#### Activity
Your task is to copy every entry exactly.
━━━ Information ━━━
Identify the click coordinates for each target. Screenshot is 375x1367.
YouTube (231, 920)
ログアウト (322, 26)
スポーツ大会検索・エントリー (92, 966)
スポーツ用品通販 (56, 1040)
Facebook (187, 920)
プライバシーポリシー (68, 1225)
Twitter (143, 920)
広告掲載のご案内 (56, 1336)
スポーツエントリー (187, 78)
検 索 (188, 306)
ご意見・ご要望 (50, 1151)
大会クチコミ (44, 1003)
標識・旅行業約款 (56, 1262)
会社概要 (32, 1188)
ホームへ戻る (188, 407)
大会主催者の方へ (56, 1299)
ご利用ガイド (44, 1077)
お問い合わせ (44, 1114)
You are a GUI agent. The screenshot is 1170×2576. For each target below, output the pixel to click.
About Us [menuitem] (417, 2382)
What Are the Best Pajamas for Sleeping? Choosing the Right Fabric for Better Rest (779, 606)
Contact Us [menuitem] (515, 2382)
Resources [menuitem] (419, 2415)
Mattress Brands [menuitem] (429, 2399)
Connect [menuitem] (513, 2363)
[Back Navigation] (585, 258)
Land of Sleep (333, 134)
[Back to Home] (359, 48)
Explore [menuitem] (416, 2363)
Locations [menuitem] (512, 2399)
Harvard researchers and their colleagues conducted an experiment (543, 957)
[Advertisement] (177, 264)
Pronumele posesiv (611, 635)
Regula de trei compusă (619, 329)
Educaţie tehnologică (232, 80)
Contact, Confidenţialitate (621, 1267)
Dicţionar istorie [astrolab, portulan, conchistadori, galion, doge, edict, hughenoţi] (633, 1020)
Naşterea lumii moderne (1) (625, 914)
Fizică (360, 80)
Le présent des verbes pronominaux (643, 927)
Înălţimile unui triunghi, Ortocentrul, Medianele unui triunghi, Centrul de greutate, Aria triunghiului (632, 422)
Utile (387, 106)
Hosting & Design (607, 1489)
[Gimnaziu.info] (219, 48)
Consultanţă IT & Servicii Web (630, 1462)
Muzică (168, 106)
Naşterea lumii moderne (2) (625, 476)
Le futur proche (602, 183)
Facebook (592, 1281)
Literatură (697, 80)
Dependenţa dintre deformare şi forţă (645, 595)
━━━
#### Output of the exercise
Identify the click coordinates for each target. Screenshot is 375x1367.
YouTube (231, 920)
ログアウト (322, 26)
スポーツ大会検索・エントリー (92, 966)
スポーツ用品通販 (56, 1040)
Facebook (187, 920)
プライバシーポリシー (68, 1225)
Twitter (143, 920)
広告掲載のご案内 (56, 1336)
スポーツエントリー (187, 78)
検 索 (188, 306)
ご意見・ご要望 (50, 1151)
大会クチコミ (44, 1003)
標識・旅行業約款 (56, 1262)
会社概要 (32, 1188)
ホームへ戻る (188, 407)
大会主催者の方へ (56, 1299)
ご利用ガイド (44, 1077)
お問い合わせ (44, 1114)
You are a GUI agent. The screenshot is 1170×2576. For each target below, output the pixel to click.
About Us [menuitem] (417, 2382)
What Are the Best Pajamas for Sleeping? Choosing the Right Fabric for Better Rest (779, 606)
Contact Us [menuitem] (515, 2382)
Resources [menuitem] (419, 2415)
Mattress Brands [menuitem] (429, 2399)
Connect [menuitem] (513, 2363)
[Back Navigation] (585, 258)
Land of Sleep (333, 134)
[Back to Home] (359, 48)
Explore [menuitem] (416, 2363)
Locations [menuitem] (512, 2399)
Harvard researchers and their colleagues conducted an experiment (543, 957)
[Advertisement] (177, 264)
Pronumele posesiv (611, 635)
Regula de trei compusă (619, 329)
Educaţie tehnologică (232, 80)
Contact, Confidenţialitate (621, 1267)
Dicţionar istorie [astrolab, portulan, conchistadori, galion, doge, edict, hughenoţi] (633, 1020)
Naşterea lumii moderne (1) (625, 914)
Fizică (360, 80)
Le présent des verbes pronominaux (643, 927)
Înălţimile unui triunghi, Ortocentrul, Medianele unui triunghi, Centrul de greutate, Aria triunghiului (632, 422)
Utile (387, 106)
Hosting & Design (607, 1489)
[Gimnaziu.info] (219, 48)
Consultanţă IT & Servicii Web (630, 1462)
Muzică (168, 106)
Naşterea lumii moderne (2) (625, 476)
Le futur proche (602, 183)
Facebook (592, 1281)
Literatură (697, 80)
Dependenţa dintre deformare şi forţă (645, 595)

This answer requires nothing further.